Den Bürgern könne wieder mehr Freiheit zurückgegeben werden, findet Lindner. Quarantäne und Isolation seien "Mittel des Mittelalters". Wo blieben moderne Apps? "Die digitalen Defizite kosten uns Gesundheit, Wohlstand und Freiheit. Und das ist nicht länger hinnehmbar."

Ähnlich, aber radikaler argumentiert Gauland für die AfD. Die weit überwiegende Mehrheit der Menschen gehe mit der Ansteckungsgefahr vernünftig um, die Quarantäne laufe selbstorganisiert. "Der Staat ist dabei weitgehend überflüssig", sagt Gauland: "Es wird also Zeit, die Beschränkung der Grundrechte zu lockern und die Schutzmaßnahmen in die private Verantwortung der Bürger zu überführen."

Doch auch zwischen den Groko-Partnern werden Haarrisse sichtbar. So regt sich SPD-Fraktionschef Rolf Mützenich darüber auf, dass in dieser Woche im Plenum nicht auch über die Grundrente debattiert werde. Und er ärgert sich über "manche altmodische Diskussion" über Steuersenkungen. "Die Menschen stellen sich zurzeit überhaupt nicht die Frage, können sie vielleicht mit einer kleineren Einkommensteuer besser über die Runden kommen. Sondern die fragen: Habe ich noch Arbeit, um überhaupt noch Einkommensteuer zahlen zu können."

Umgekehrt hat Unionsfraktionschef Ralph Brinkhaus (CDU) auch die SPD im Blick, als er warnt: "All das, was wir beschließen, übrigens auch das, was wir gestern Abend beschlossen haben, kostet Geld, viel Geld, das von irgendjemandem mal wieder zurückgezahlt werden muss." Man dürfe jetzt auch in der Krise "nicht Maß und Mitte verlieren". Der vorherige Abend - das war die Sitzung des Koalitionsausschusses, die sich nach dem zuvor so reibungs- und lautlosen Schnüren der diversen Rettungspakete zäher als von manchen erwartet gestaltete.
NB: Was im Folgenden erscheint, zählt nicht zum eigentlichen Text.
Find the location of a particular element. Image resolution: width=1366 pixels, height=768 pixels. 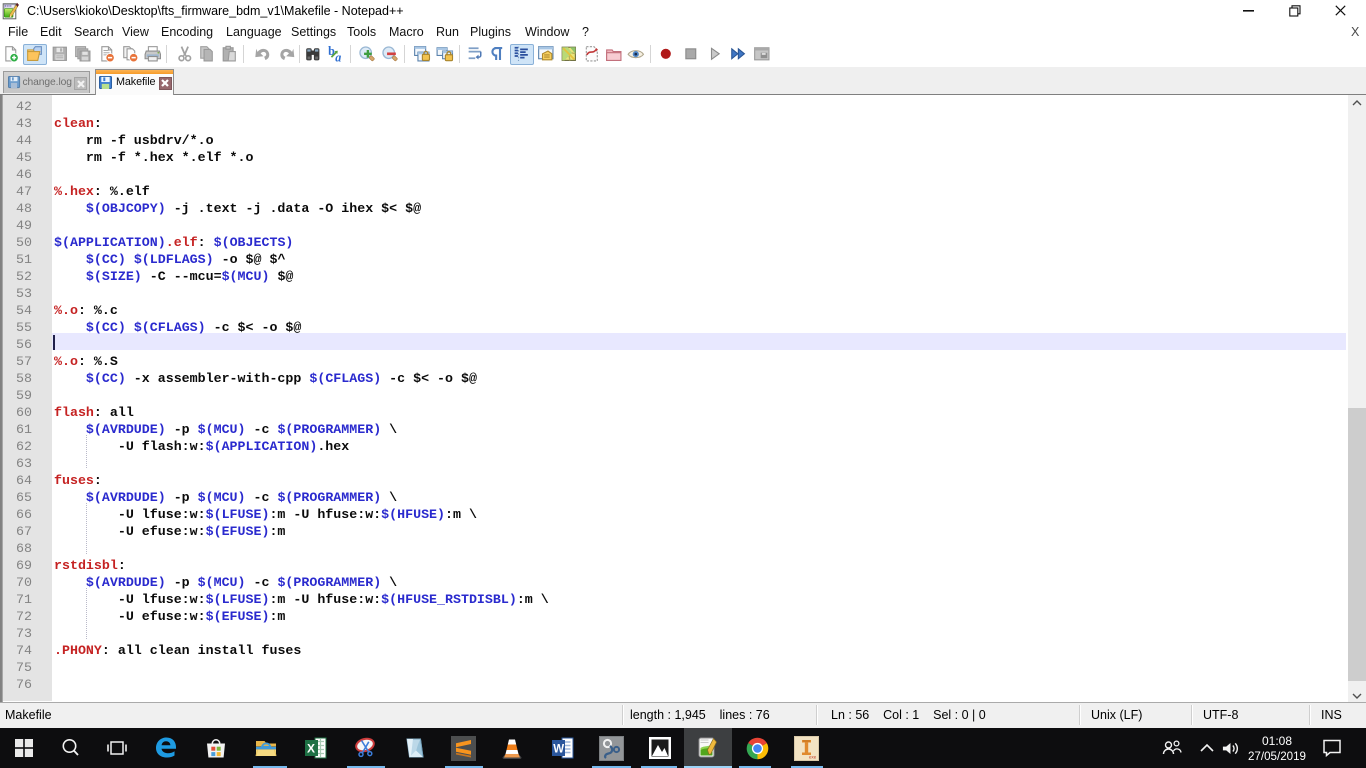

svg-text: X is located at coordinates (311, 749).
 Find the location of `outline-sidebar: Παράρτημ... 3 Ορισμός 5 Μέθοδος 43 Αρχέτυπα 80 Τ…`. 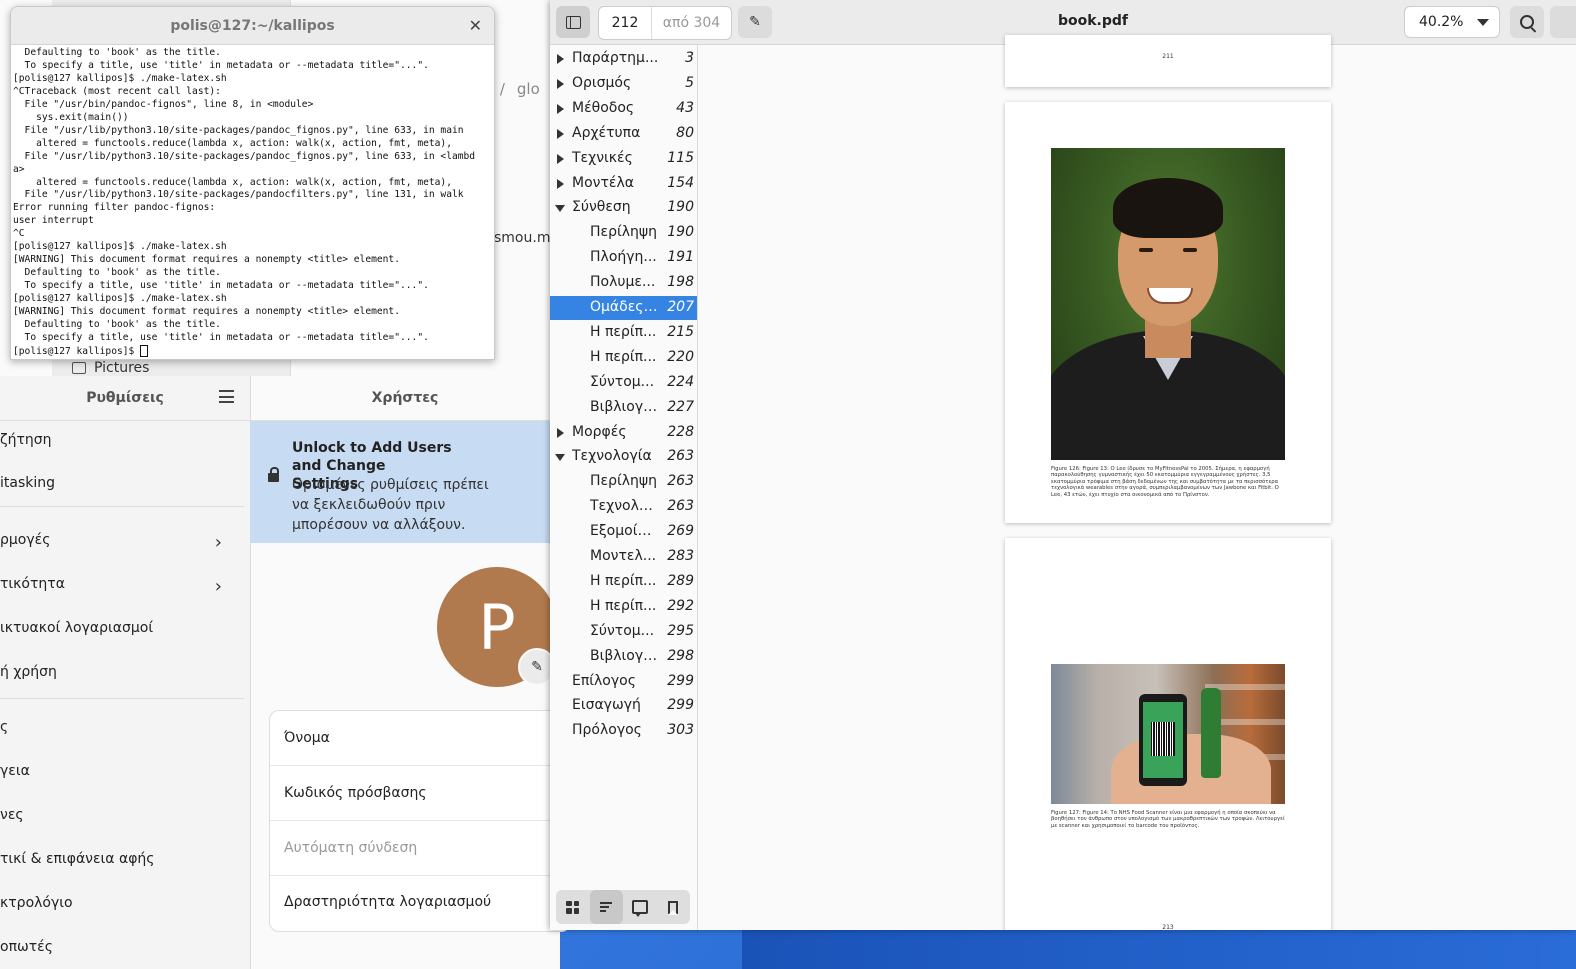

outline-sidebar: Παράρτημ... 3 Ορισμός 5 Μέθοδος 43 Αρχέτυπα 80 Τ… is located at coordinates (624, 488).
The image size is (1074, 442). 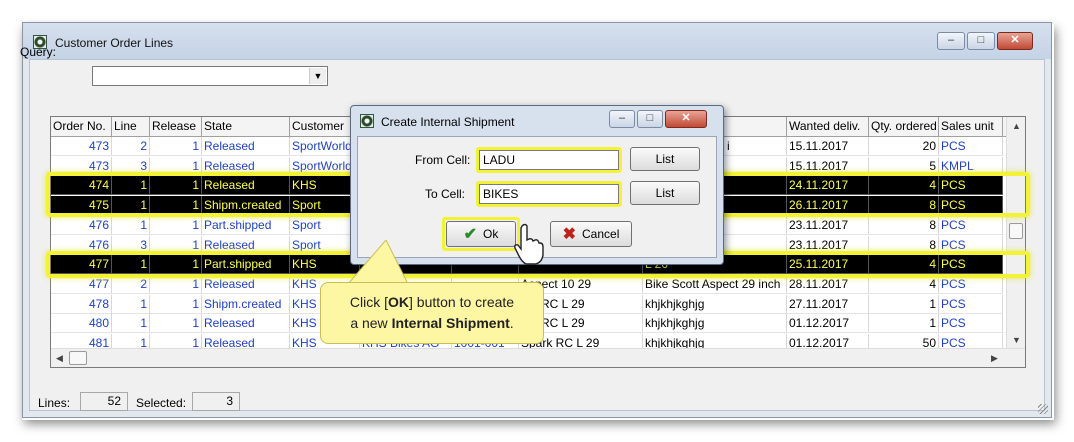 What do you see at coordinates (904, 146) in the screenshot?
I see `cell-qty-ordered: 20` at bounding box center [904, 146].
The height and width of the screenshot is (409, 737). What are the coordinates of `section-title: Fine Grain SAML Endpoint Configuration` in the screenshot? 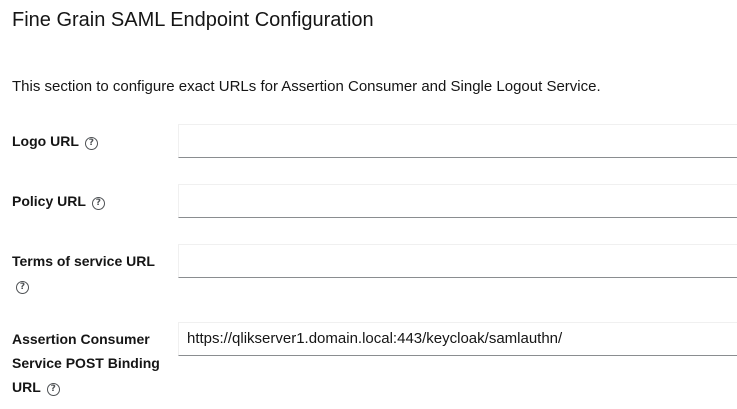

Nach einer länglichen allgemeinen Aussprache und dem Abendessen - Spargel mit paniertem Schnitzel und Salzkartoffeln - geht das Gezerre los. Bald wird aus der Runde signalisiert, die Gespräche hätten sich sehr verhakt. Die SPD will die Mehrwertsteuersenkung für die Gastronomie nicht mitmachen, die CDU nicht die SPD-Pläne beim Kurzarbeitergeld.

Wieder Streit um die Grundrente

Wie in den schlimmsten Krisenzeiten der großen Koalition geht es dann weiter: Immer wieder ziehen sich SPD und Union zu getrennten Beratungen zurück, es wird hart um Formulierungen gerungen, bis nach siebeneinhalb Stunden gegen 0.30 Uhr endlich ein Papier steht. Ein besonders harter Brocken dürfte gewesen sein, dass Brinkhaus - mit einem harten Mandat der Unionsfraktion versehen - die Anhebung des Kurzarbeitergeldes eigentlich ganz ablehnen will.

Nur ungern dürfte der am Morgen danach im Bundestag auf "fiskalische Solidität" pochende Brinkhaus im Plenum weitere teure Wünsche gehört haben. So springt Linksfraktionschef Dietmar Bartsch der SPD bei der Grundrente bei. "Ich sehe es als Frechheit an, wenn die Union in dieser Situation versucht, die Grundrente zu versenken."

Und Grünen-Fraktionschef Anton Hofreiter moniert: "Dass Sie weiterhin ausgerechnet den Ärmsten der Armen wenigstens eine temporäre Erhöhung des Arbeitslosengelds II verweigern, das finde ich unverantwortlich."